Rock’s back 12 issues later in a story by Haney and Nick Cardy, this time set entirely in the present day. (The modern Rock is depicted with red hair, not the silver he was shown with in the previous team-up.) Rock remembers Bruce Wayne and Batman from the war, tying the two stories together in B&B continuity. None of Rock’s comrades from Easy Company are here, as Rock is stationed in an American Embassy in South America. Rock’s next appearance, in 108, is a real corker by Haney and Aparo, in which Batman sells his soul to a mysterious stranger to escape from...a well? (Why did the old man fall down the well? Because he couldn’t see that well.) Rock’s been pursuing the mysterious figure since the war, convinced he is Hitler! A wild mash-up of superhero, supernatural, and war comics!

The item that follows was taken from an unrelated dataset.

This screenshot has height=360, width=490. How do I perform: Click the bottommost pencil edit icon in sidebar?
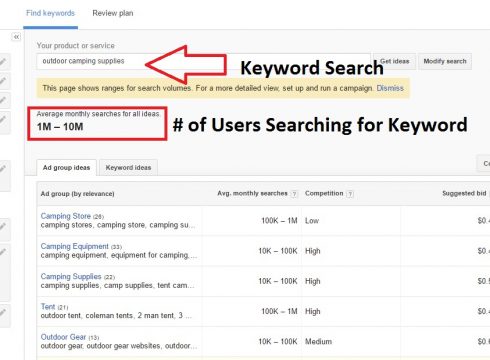pyautogui.click(x=3, y=313)
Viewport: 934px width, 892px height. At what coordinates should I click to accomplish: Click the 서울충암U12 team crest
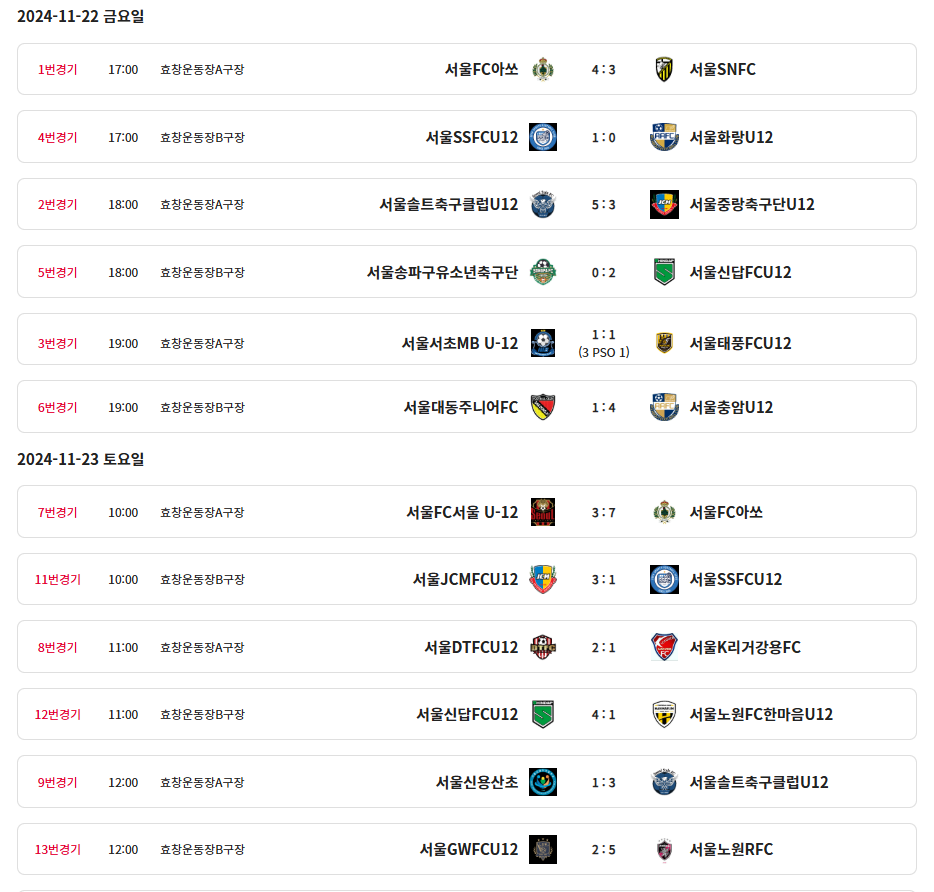[664, 407]
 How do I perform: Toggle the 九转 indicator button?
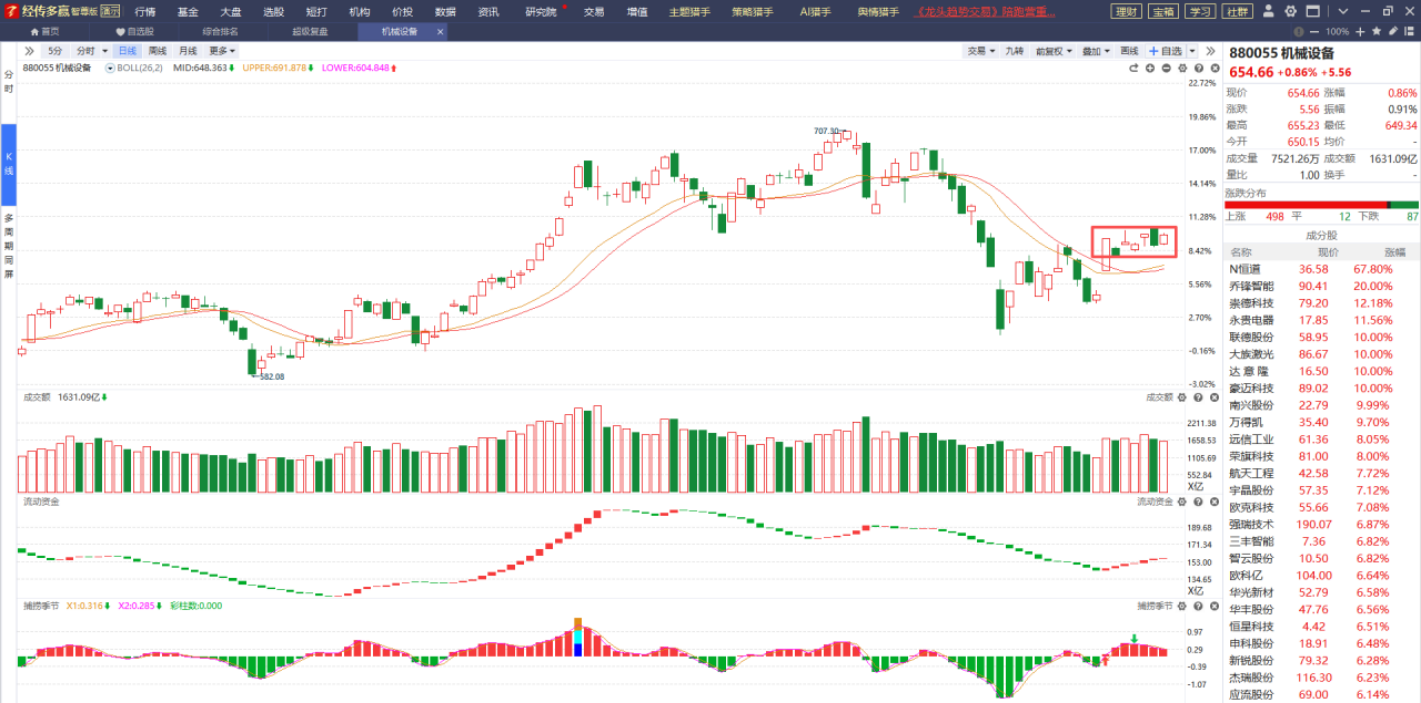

In 117, (a short 11 issues later!), Rock’s working as an Army recruiter, and reveals to Batman that Eddie Slovik was not the only soldier executed for cowardice in WWII--Rock personally was part of the firing squad that executed one other, Cpl. Dan Cathcart. Rock’s being haunted by what he thinks is the ghost of Cathcart! Once again, adventure, the supernatural, and war blend together for a strong issue. Haney’s hit on a sweet formula for Rock’s appearances.
Rock’s back only 7 issues later, for the legendary issue 124, what many consider the highlight of the entire series. More on this later.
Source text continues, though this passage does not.